Se la persona a questo punto del suo percorso evolutivo giunta, incapace di andare avanti, ma accortasi anche che arrestarsi significa indietreggiare, presta fede al richiamo che guida i propri istinti di sopravvivenza, e accetta di affrontare con decisione quelle paure che tanto la attanagliano - anche con l'aiuto di una medicina, come quella omeopatica, sempre diretta al riequilibrio naturale di tutto l'organismo - ecco che può finalmente e progressivamente uscire dalla sua condizione, e riprendere il cammino interrotto.

Ad ogni tappa di questo cammino imparerà sicuramente a vedere il mondo con nuovi occhi, si svestirà di convenzioni e preconcetti che, come un giogo insopportabile, piegavano la sua innata vitalità, e comincerà ad avvicinarsi e a dialogare quotidianamente con quella parte di sé destinata a non perire, che mai lo aveva abbandonato del tutto, e che in questa fase gli verrà in soccorso come una madre che sostiene il proprio bimbo nelle prime fasi in cui questi impara a camminare.
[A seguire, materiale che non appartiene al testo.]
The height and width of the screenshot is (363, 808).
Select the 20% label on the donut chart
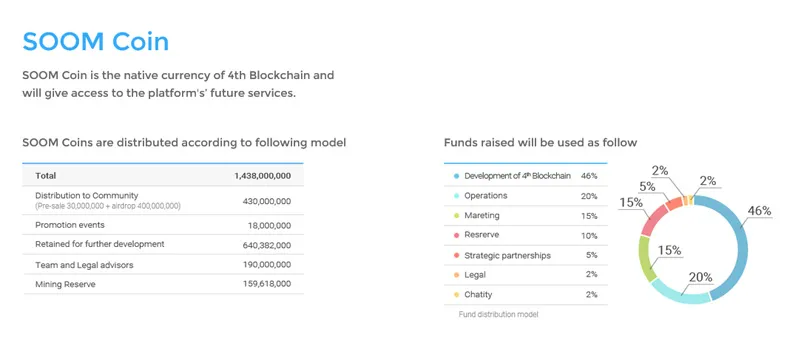click(x=700, y=277)
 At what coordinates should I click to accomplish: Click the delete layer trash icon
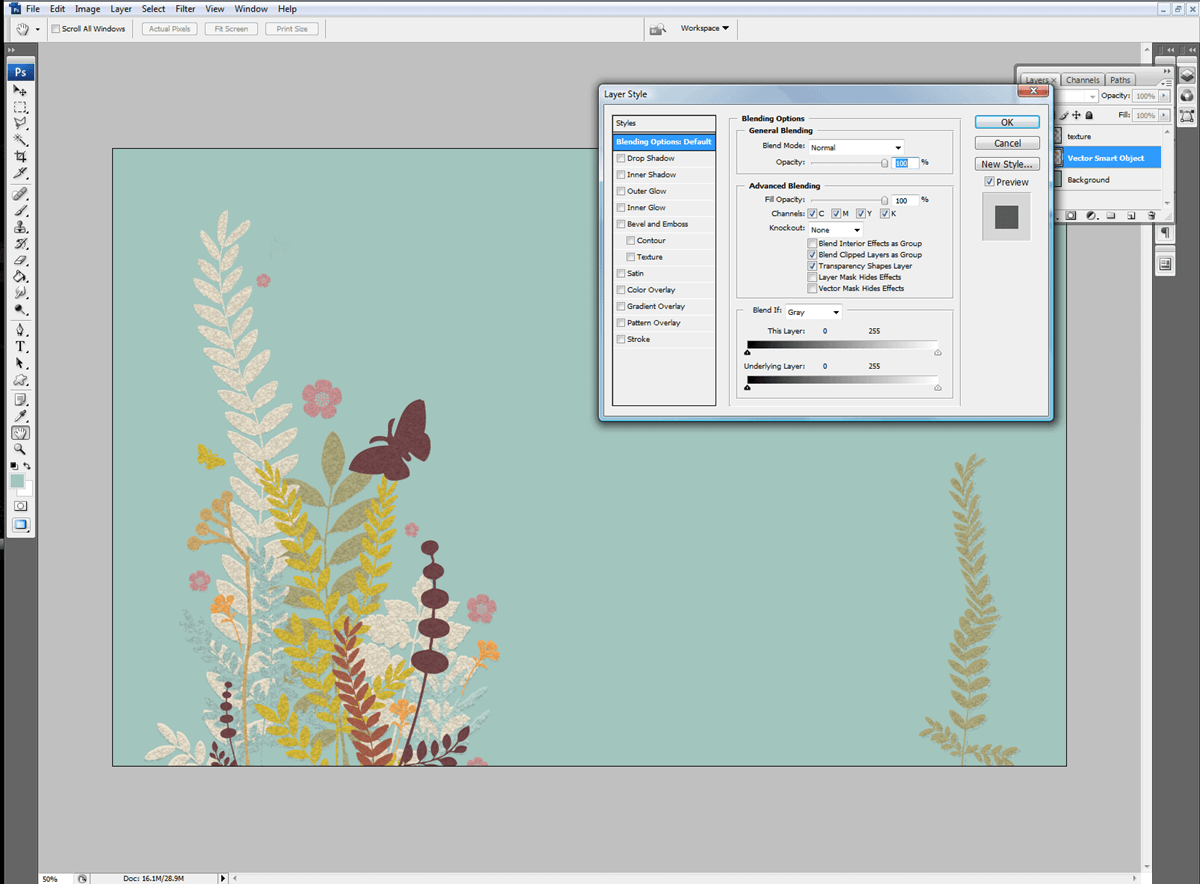coord(1151,215)
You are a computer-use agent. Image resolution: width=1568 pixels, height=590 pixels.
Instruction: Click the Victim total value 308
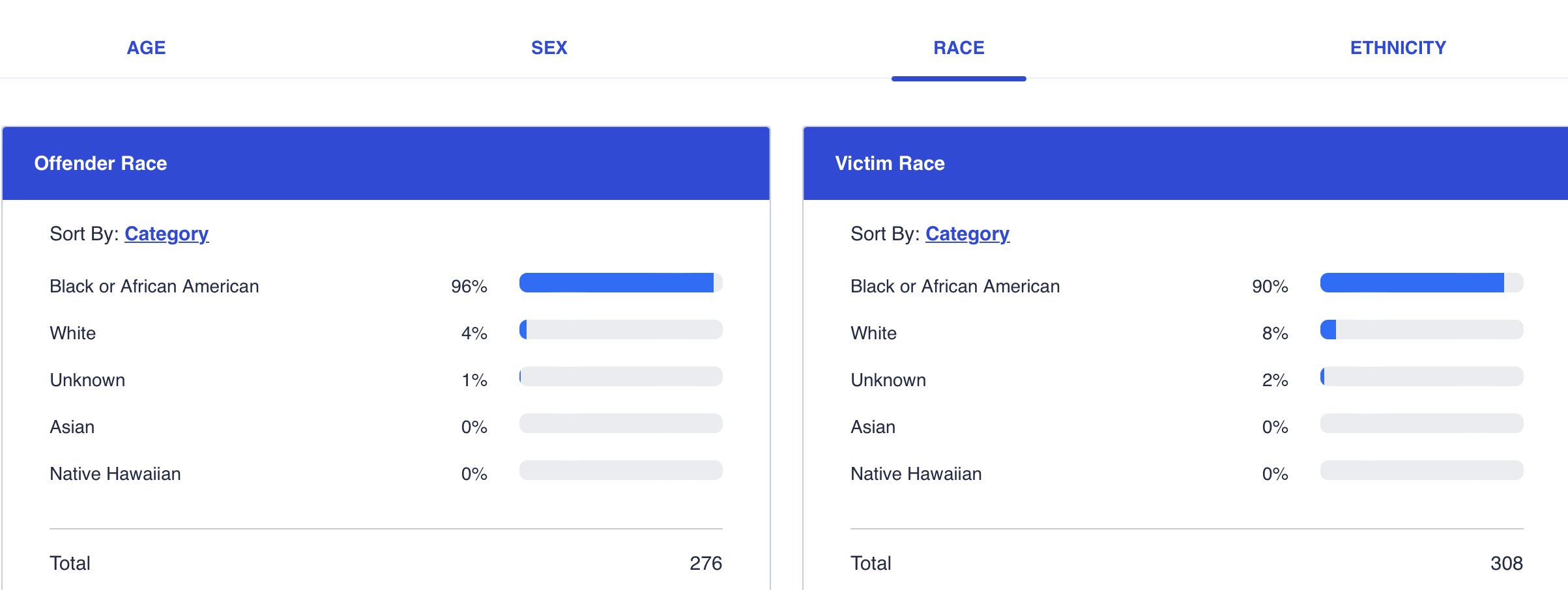pos(1506,563)
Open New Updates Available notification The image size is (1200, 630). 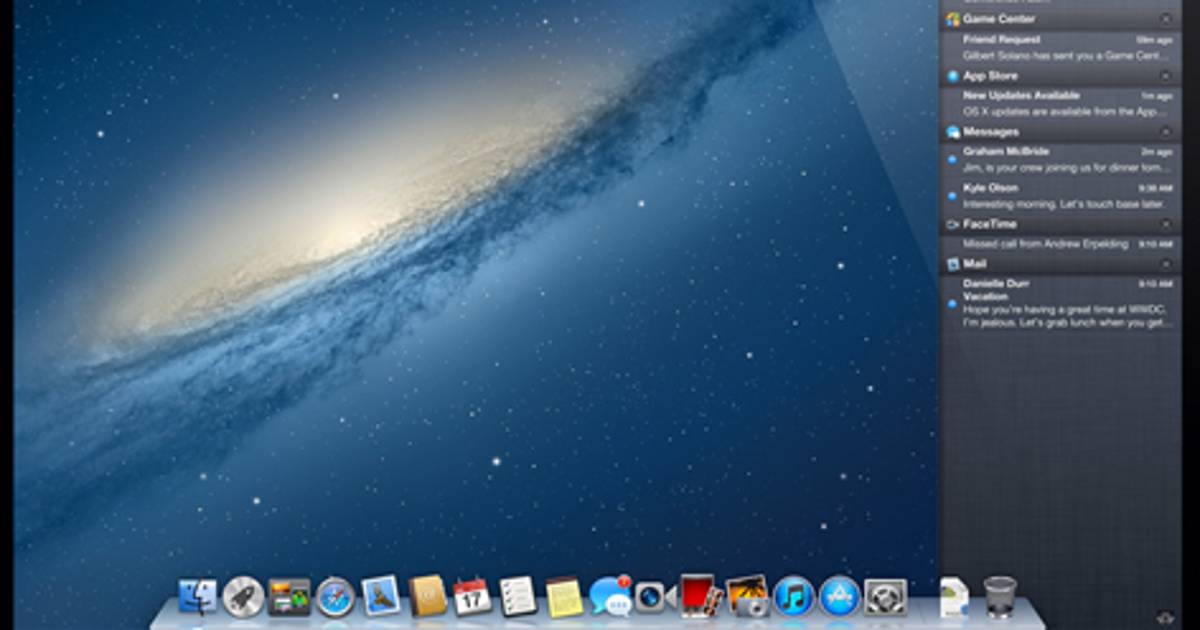coord(1060,103)
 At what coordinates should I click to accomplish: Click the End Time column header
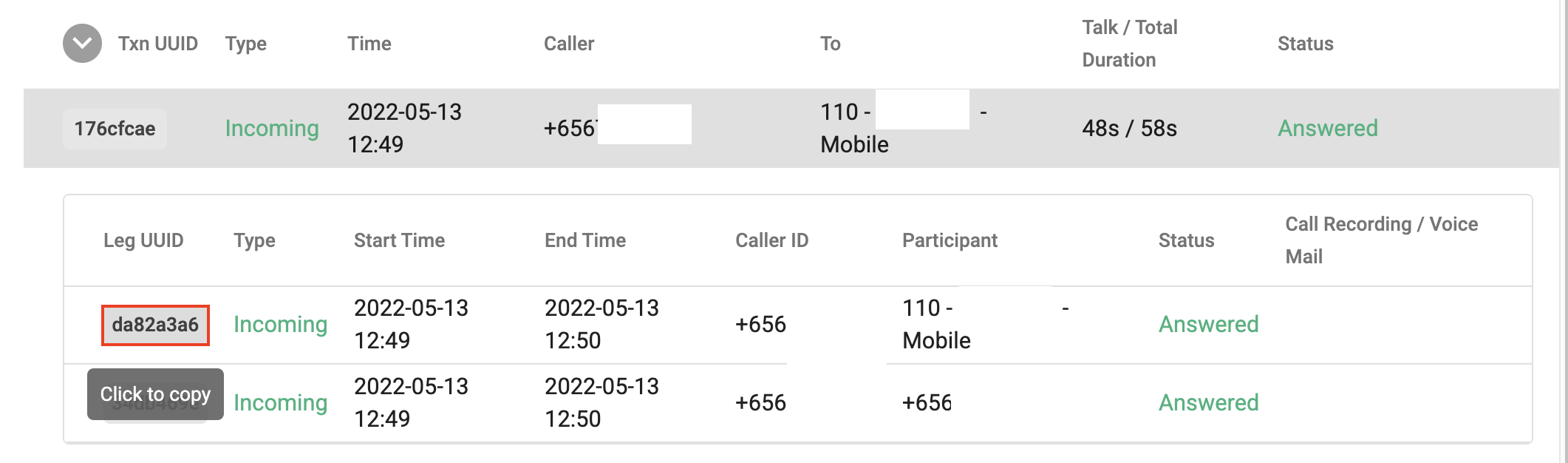[x=585, y=240]
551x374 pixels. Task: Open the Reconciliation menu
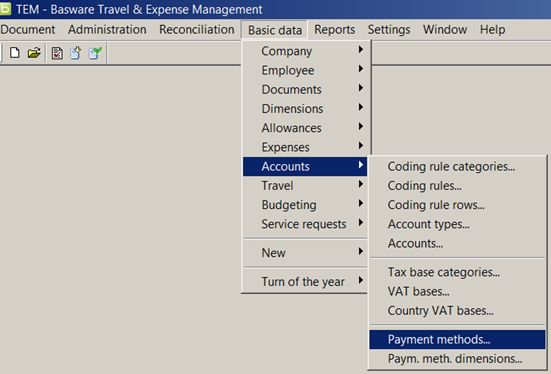pyautogui.click(x=197, y=30)
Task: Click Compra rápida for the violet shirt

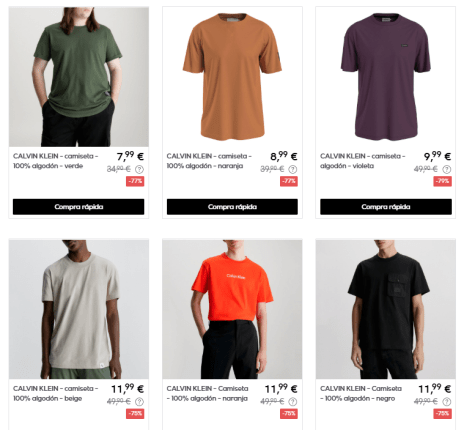Action: click(386, 207)
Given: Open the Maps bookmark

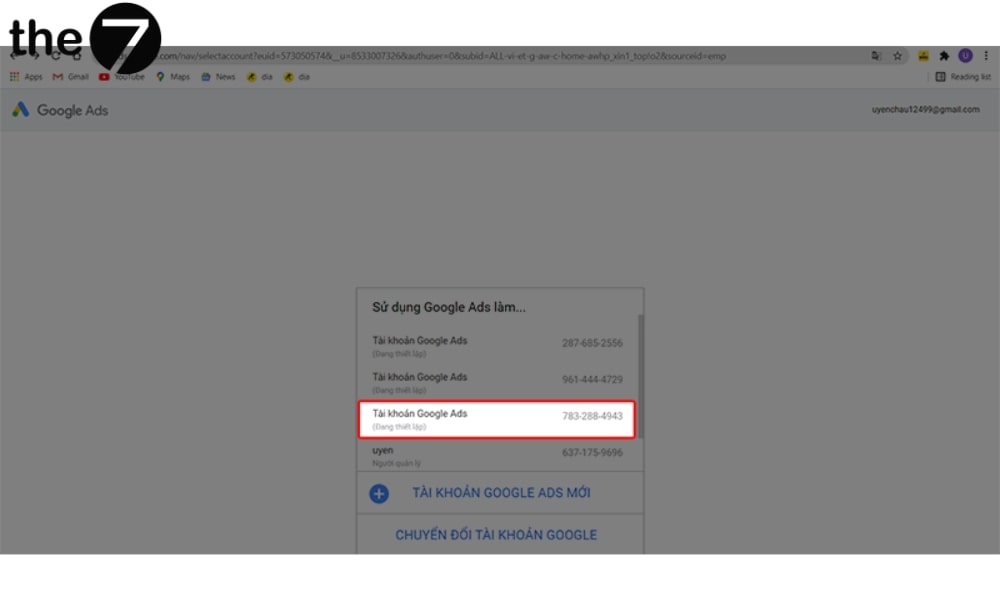Looking at the screenshot, I should [173, 77].
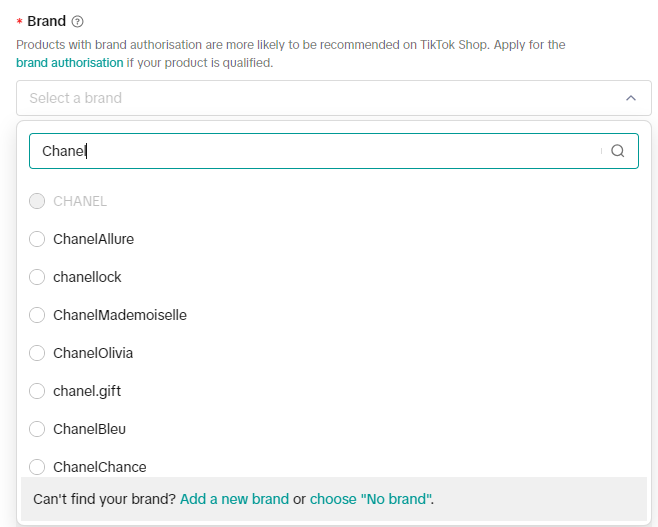Screen dimensions: 658x527
Task: Click the disabled CHANEL radio option
Action: [x=37, y=201]
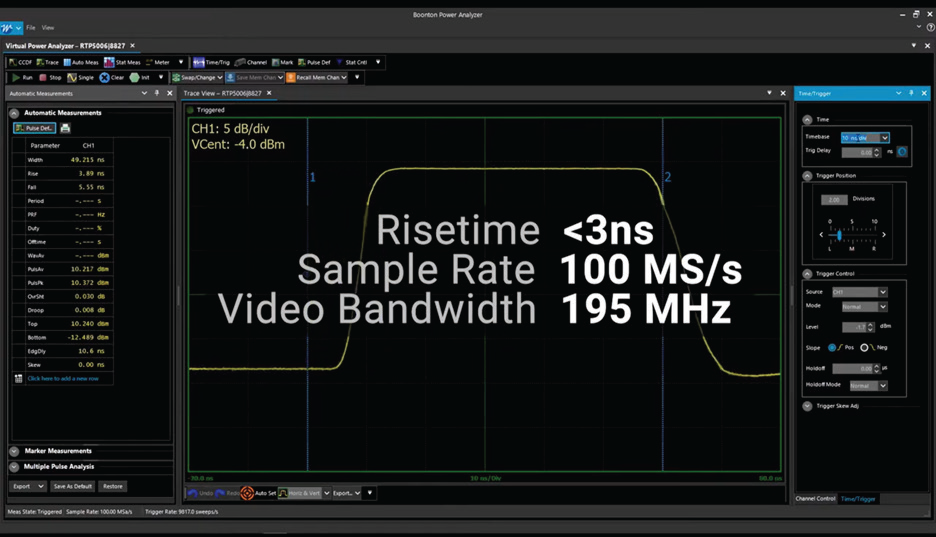Open the Timebase dropdown

[884, 138]
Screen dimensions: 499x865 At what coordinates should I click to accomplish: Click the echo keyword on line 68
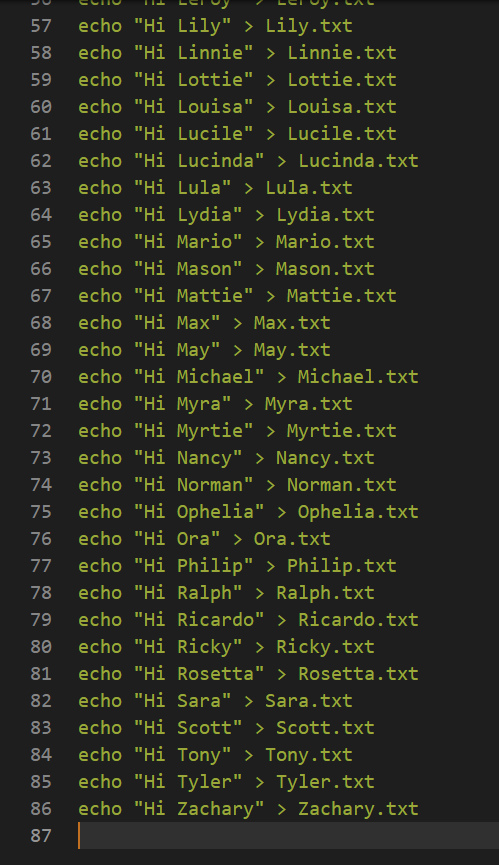click(x=100, y=323)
Sarà proprio il progressivo dissolversi delle sue paure, che prima paralizzavano il suo cuore, a restituirgli la quiete che, unicamente, può derivare dalla certezza di essere nuovamente in grado di superare quei limiti finora avvertiti come invalicabili.

In ultima analisi, comprendersi fino in fondo, significa comprendere anche che l'immobilismo fisico, mentale e affettivo, sovente quasi agognati, precedono in realtà la dinamica involuzione della persona, sino al suo disfacimento non solo fisico, mentre la quiete interiore ed esteriore sono l'effetto più evidente del dinamismo evolutivo, che tanto benessere genera nella persona, capace finalmente di riprendere quel cammino che, terminata la crescita fisica, lo condurrà al pieno compimento e conseguimento della sua interiorità.

Ed allora, quasi per magia, la montagna di inerzia del cuore comincerà a dissolversi in un corso d'acqua limpido e placido, dove l'azzurro del cielo tornerà a specchiarsi; la concava-convessità dei due fratelli, apparentemente separati e opposti, tornerà e riunificarsi in un terzogenito dove Bene e Male ritroveranno il loro spontaneo equilibrio; la mano della persona, fino ad allora esercitatasi solo a prendere, tornerà al suo fisiologico atto di dare e ricevere, e le ossa che, nell'immobilismo protratto avranno iniziato a disgregarsi, torneranno a ritrovare la naturale robustezza che sostiene ogni agire umano quando fatto con il cuore, lo stesso che, dalla sua statica inquietudine tornerà a quella dinamica quiete che da sempre è la sua più sublime melodia.